====== Passage shown
The 21st Century Comedy of White Teeth
It is useless to base any system on a human being. (Henri Bergson. Laughter. 1900)
White Teeth is both an ample and intense read as well as a bestselling success after its first publication in 2000. It has found its creative way via television adaptation and a four-hour long theatre play into the school curriculum. In my term paper I will show that White Teeth is a comedy for the 21st century generated through a polyglot plot and transnational locations.
Mostly based on the first half of the novel, it is where I could draw up my hypotheses. Archibald Jones’ and Samad Iqbal’s male friendship is affiliated with society and culture, and therefore useful on reflexion. Their synchronized mid-life crises move towards conflicts exposed in the amusing narrative. Critically user-oriented but limited due to paper-size, I will try to converge to the multilateral scope of new fiction.
While researching secondary literature published in the 2000s about postcolonial and transnational corpora many authors claimed superordinate terminology adhered to Zadie Smith’s début novel White Teeth. Nonetheless, serious analytical debates were missing an essential genre making literature enjoyable more than ever. In this term paper, my aim is to prove that Zadie Smith escaped the compelling hassle of both a début and millennium novel by jocular updating of contemporary English-speaking literature.
1. Polyglot Plot
The promising twenty-something writer, the English-Jamaican Zadie Smith, was supported by her husband and laywer come poet, the Northern Irish Nick Laird, who published her poetry before her literary fame. She graduated in English literature at Cambridge university with her epic début White Teeth that became a sensational best-seller, TV adaptation and theatre play.
Creative writing about deprived war veterans and their respective multicultural families is syncopated by boisterous jokes. I will elucidate the transnational comedy that is about to unfold in a 542-paged volume.
============
====== Rows
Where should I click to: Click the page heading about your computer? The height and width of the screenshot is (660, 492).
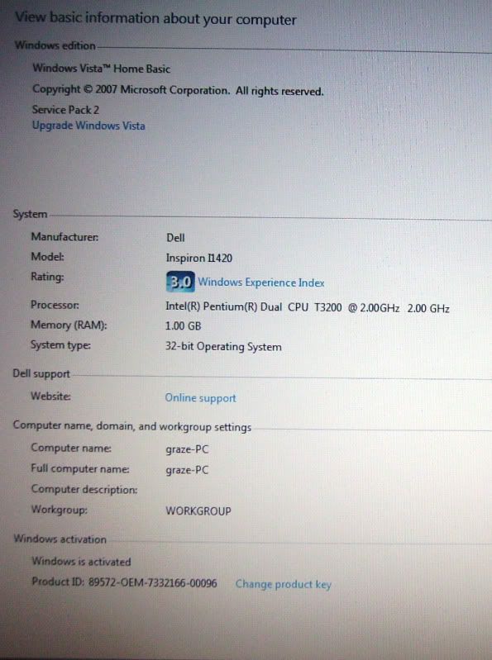155,18
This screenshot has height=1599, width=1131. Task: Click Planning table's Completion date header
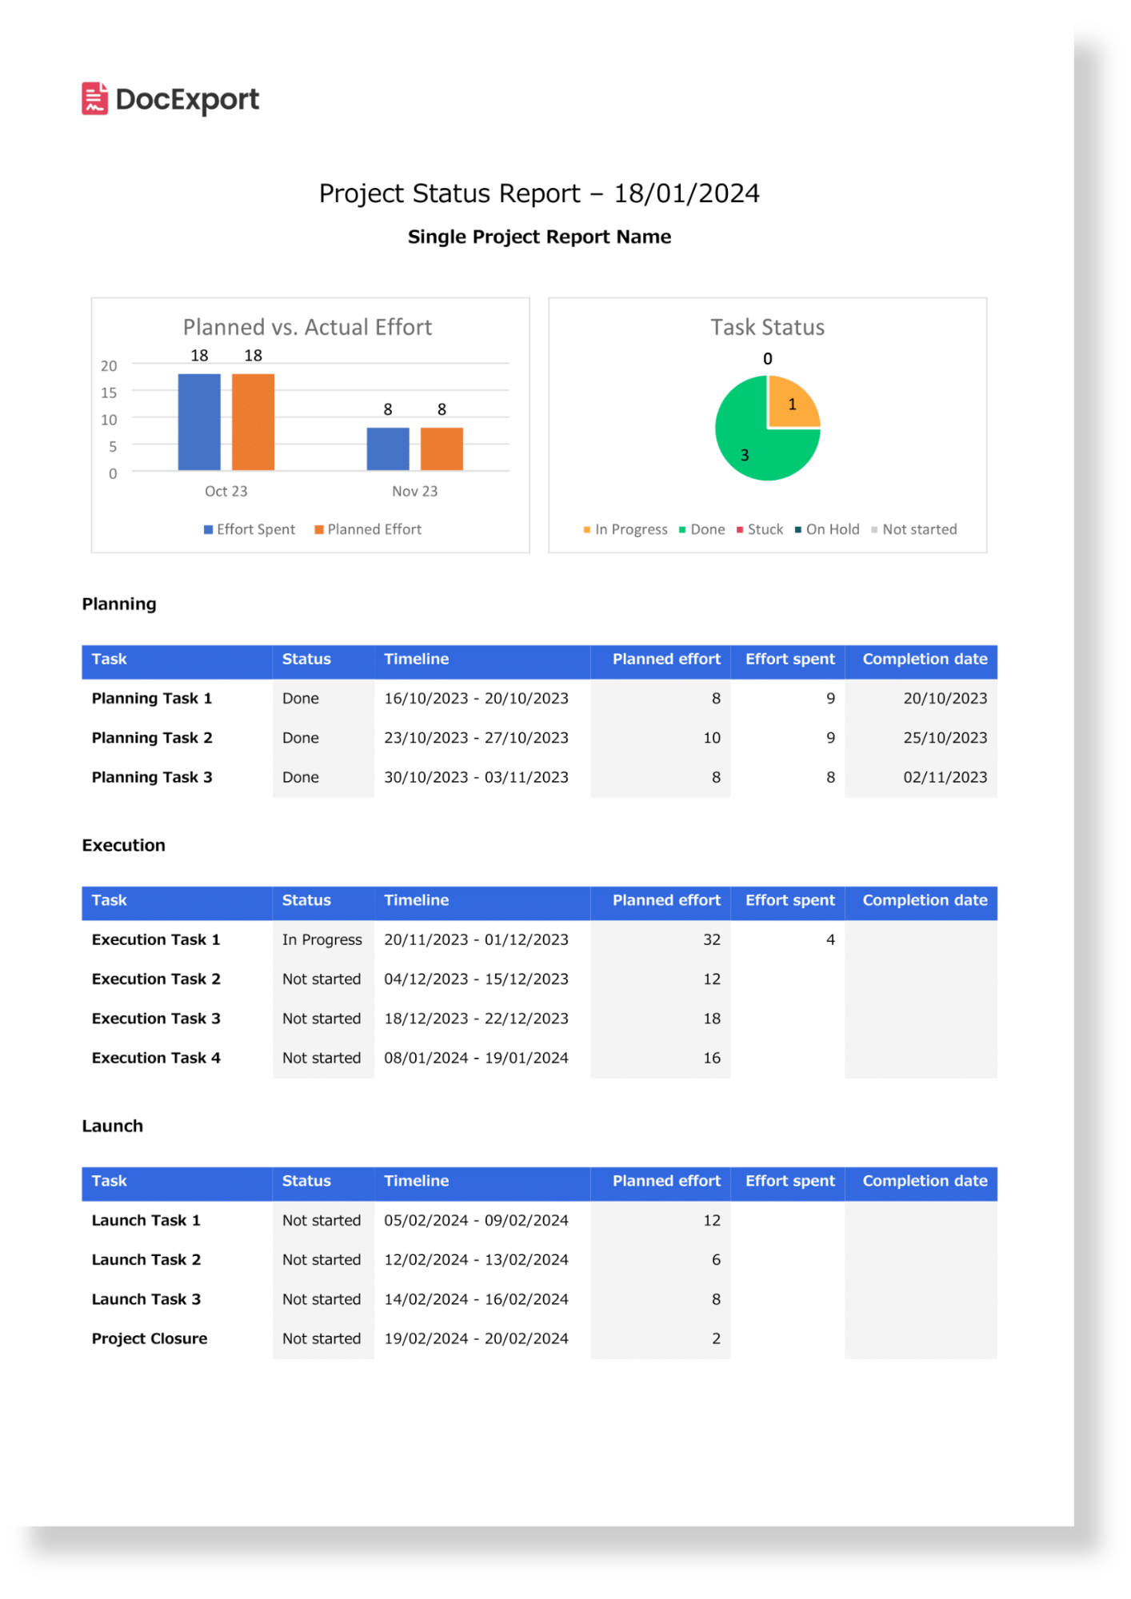(925, 660)
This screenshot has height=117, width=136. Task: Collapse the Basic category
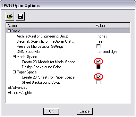9,31
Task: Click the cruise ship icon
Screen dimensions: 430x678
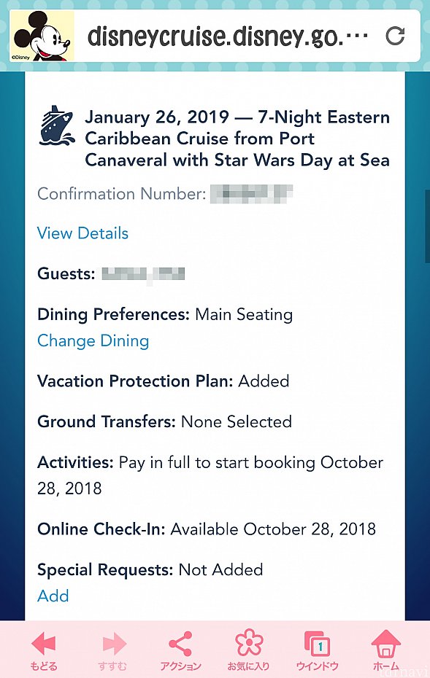Action: coord(56,125)
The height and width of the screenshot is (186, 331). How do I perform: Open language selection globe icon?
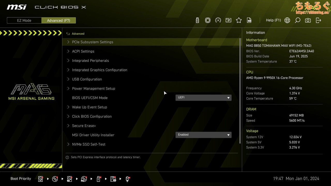pos(287,20)
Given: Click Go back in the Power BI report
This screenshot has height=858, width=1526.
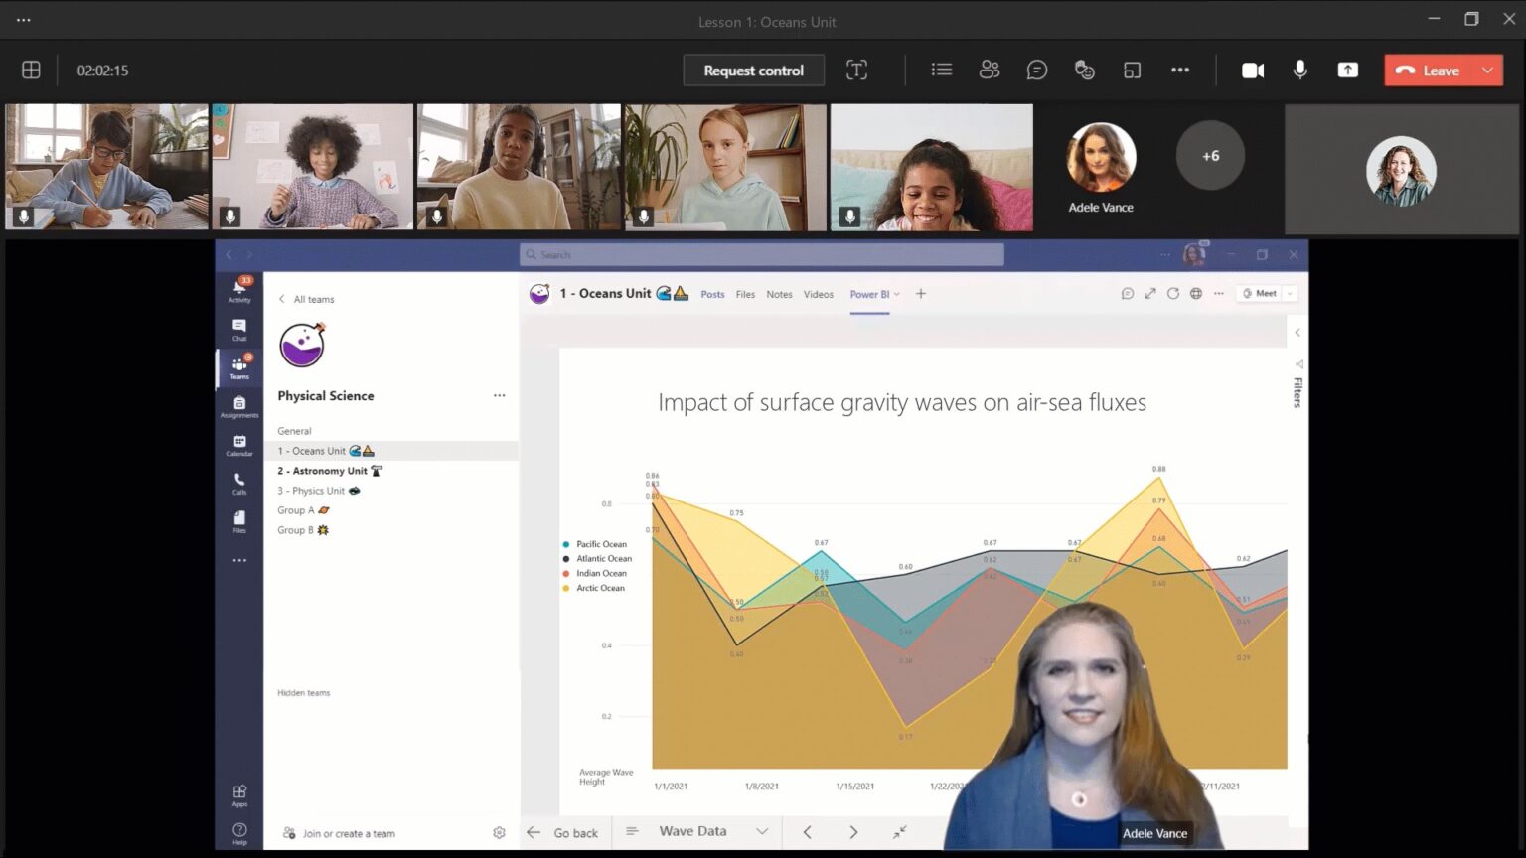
============
> **Given problem**
Please output the stretch of the essay on White Teeth from "Creative writing about" through "a 542-paged volume.". Use only the essay on White Teeth.

> **Reply to the task**
Creative writing about deprived war veterans and their respective multicultural families is syncopated by boisterous jokes. I will elucidate the transnational comedy that is about to unfold in a 542-paged volume.